La société, lancée en 2019, par Laurie Bonin et Julie Corver, a pour mission d’apporter l’art numérique dans les hôtels, les bureaux ou chez les retailers. Pour changer d’échelle et lancer une offre de NFT, Artpoint vient de lever 1,2 million d’euros auprès de business angels.

« Nous étions toutes les deux convaincues que le secteur de la culture avait besoin d’être dépoussiéré, que ce serait le prochain secteur qui allait opérer sa grande transformation digitale » , confie Laurie Bonin, en repensant à l’époque où elle effectuait le Master Entrepreneur d’HEC. Le déclic a lieu après avoir assisté à une vague d’expositions numériques à Paris (l’Atelier des Lumières, Timelapse, Artist and Robot au Grand Palais). « On s’est alors rendu compte qu’il y avait tous types de public – jeunes, moins jeunes – , des amoureux de l’art et des plus néophytes » . Les deux étudiantes décident alors de faire leur thèse sur l’existence d’un marché de l’art numérique qui servira de base à leur future société qui prendra le nom d’Artpoint

L’art s’expose hors les murs 

Artpoint propose à certains lieux très fréquentés de s’abonner à un catalogue d’oeuvres numériques – environ 3000 oeuvres à date de 250 artistes internationaux – afin de les exposer. Chaque mois, de nouvelles oeuvres sont proposées en fonction du lieu, de la luminosité, du public accueilli, etc. Le tout sur des conseils d’experts. Un procédé gagnant-gagnant selon la co-fondatrice. « La plupart des artistes numériques possédent un catalogue d’oeuvre personnelles mais vivent de leurs commandes. Nous avons décidé de signer avec eux une licence d’exploitation pour avoir le droit de diffuser leurs oeuvres en les rémunérant en droit d’auteur à chaque fois qu’elles sont diffusées » , détaille la co-fondatrice. 
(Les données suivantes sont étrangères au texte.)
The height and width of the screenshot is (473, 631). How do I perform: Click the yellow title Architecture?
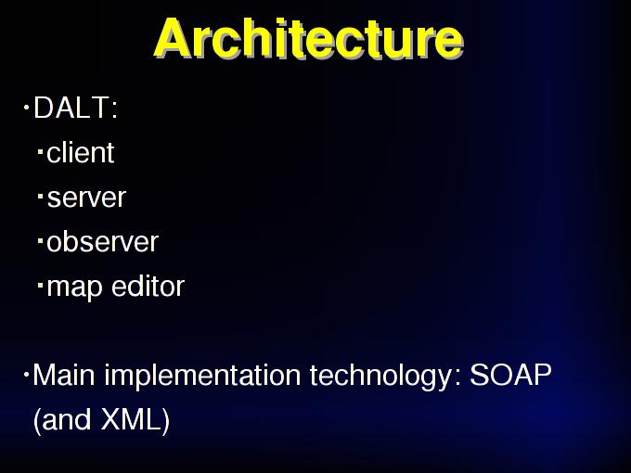pos(309,38)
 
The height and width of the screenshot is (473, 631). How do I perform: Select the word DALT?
pos(70,108)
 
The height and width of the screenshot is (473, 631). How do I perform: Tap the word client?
pos(81,152)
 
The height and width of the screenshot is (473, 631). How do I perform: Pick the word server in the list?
pos(86,198)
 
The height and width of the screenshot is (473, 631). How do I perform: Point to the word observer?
pos(103,242)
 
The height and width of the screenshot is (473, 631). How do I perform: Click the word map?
pos(74,288)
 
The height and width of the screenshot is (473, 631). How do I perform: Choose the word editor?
pos(148,286)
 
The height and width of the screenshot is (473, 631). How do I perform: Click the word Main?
pos(64,375)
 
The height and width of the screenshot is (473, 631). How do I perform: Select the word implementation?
pos(202,377)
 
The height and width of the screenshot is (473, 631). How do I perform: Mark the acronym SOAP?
pos(510,375)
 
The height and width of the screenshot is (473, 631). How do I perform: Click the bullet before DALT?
pos(27,108)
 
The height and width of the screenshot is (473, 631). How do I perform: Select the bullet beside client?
pos(40,151)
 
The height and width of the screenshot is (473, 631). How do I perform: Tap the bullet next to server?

Artpoint joue alors le rôle d’intermédiaire, en évitant aux artistes de démarcher ces lieux de passage, et aux clients de mener des investigations pour trouver les bons artistes et négocier un achat ou une diffusion. La startup revendique un service clé en mains.

Perspectives de développement

« À notre lancement, nous avons ciblé les secteurs les plus pertinents : l’hôtellerie, le retail et les bureaux d’entreprise car l’art était à la croisée de multiples enjeux pour ces trois types d’acteurs. Les offres d’AirBnb ont obligé les hôtels à se réinventer, ils cherchent donc à apporter une nouvelle expérience à leurs clients » . Même constat pour les bureaux d’entreprise qui sont devenus, avec le Covid, « des lieux de convivialité où on vient pour s’inspirer et partager avec ses collaborateurs. L’art a un effet brise-glace à l’échelle d’un groupe et favorise les échanges ».

Mais l’ambition d’Artpoint (7 salariés) ne s’arrête pas là. Ces premiers acteurs sont une porte d’entrée pour la jeune pousse qui s’imagine déjà exposer des oeuvres numériques dans des lieux de transits comme les gares, les aéroports, des magasins de luxe, les établissements de santé ou encore les smart TV. 

Artpoint mise également sur un autre axe stratégique pour se développer : les NFT.  « Les collectionneurs sont en quête de NFT qu’ils veulent valoriser. En les exposant, ils peuvent voir augmenter la valeur de leur NFT. Plus un artiste est vu, plus sa notoriété s’accroît » , détaille Laurie Bonin. Encore en cours de développement, la plateforme de la startup sera accessible d’ici mai, avec l’objectif de « rendre l’achat de NFT accessible dans son réseau de lieux de vie ».

Des business angels en soutien

Pour mener à bien ce projet et étendre son réseau de clients en France et à l’étranger, la startup a réalisé une levée de fonds d’1,2 million d’euros auprès de business angels. « Nous voulions aller vite pour nous développer. En général, après un entretien, on sait si un business angel est intéressé ou non » , confie la co-fondatrice. Plusieurs entrepreneurs ont confirmé leur intérêt pour le projet comme Sébastien Borget cofondateur de the Sandbox, Vincent Daffourd, Romain Afflelou ou encore Christophe Courtin. Chacun d’eux possède des connaissances en propriété intellectuelle, dans l’entrepreneuriat ou le monde de l’art qui devraient aider les deux fondatrices à réussir leur changement d’échelle.